Kolejne minuty to przewaga Obry, jednak w poczynaniach zawodników z Kościana było dużo niedokładności a sytuacje bramkowe, które sobie stwarzali niestety były marnowane.
Polonia Kępno do wyrównania doprowadziła w czterdziestej piątej minucie. Dośrodkowanie z prawej strony boiska w pole karne zakończyło się samobójczym trafieniem Kacpra Czuby, który naciskany przez Remigiusza Pastuchę wpakował piłkę do własnej bramki.
Po zmianie stron gospodarze ruszyli do ataku i ich gra wyglądała zdecydowanie lepiej. Można powiedzieć, że dominowali oni na placu gry i stworzyli sobie dwie bardzo groźne sytuacje do zdobycia bramki, ale na szczęście oba okazały się niecelne.
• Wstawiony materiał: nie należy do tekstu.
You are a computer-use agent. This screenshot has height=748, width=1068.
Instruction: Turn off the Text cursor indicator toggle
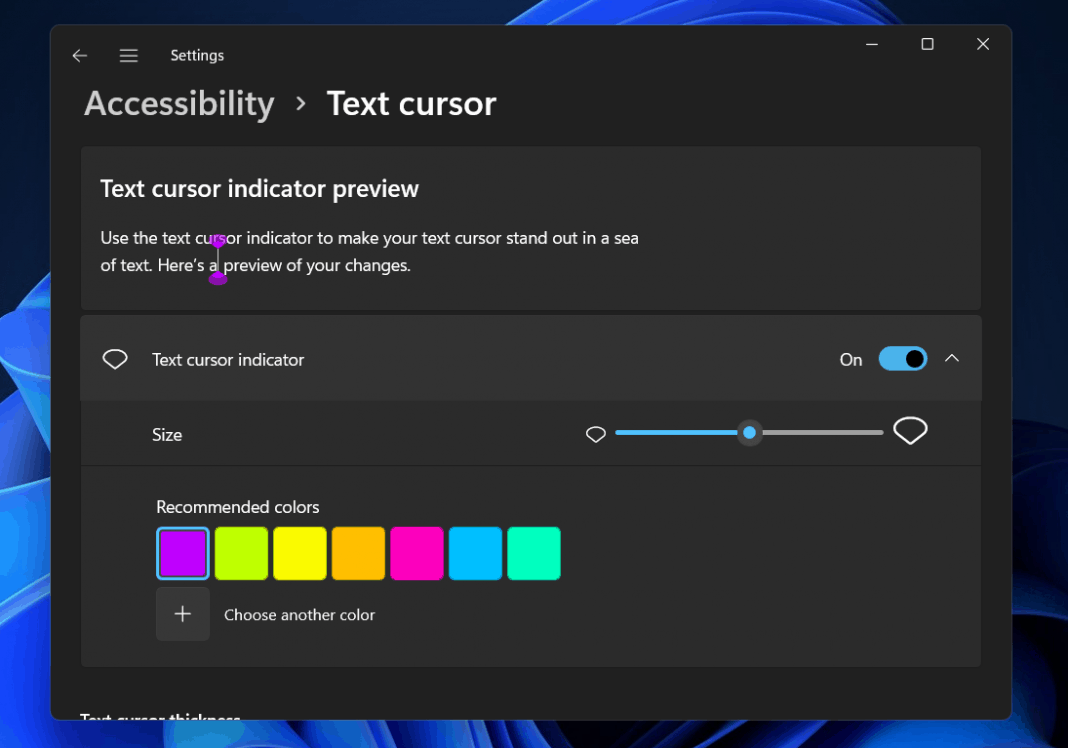pos(902,358)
Gdy wydawało się, że sobotnie spotkanie zakończy się podziałem punktów w ostatniej minucie regulaminowego czasu gry indywidualną akcję z lewej strony boiska przeprowadził Piotr Sznabel, wpadł z futbolówką w pole karne i uderzeniem w krótki róg bramki zapewnił Obrzance komplet punktów w Kępnie.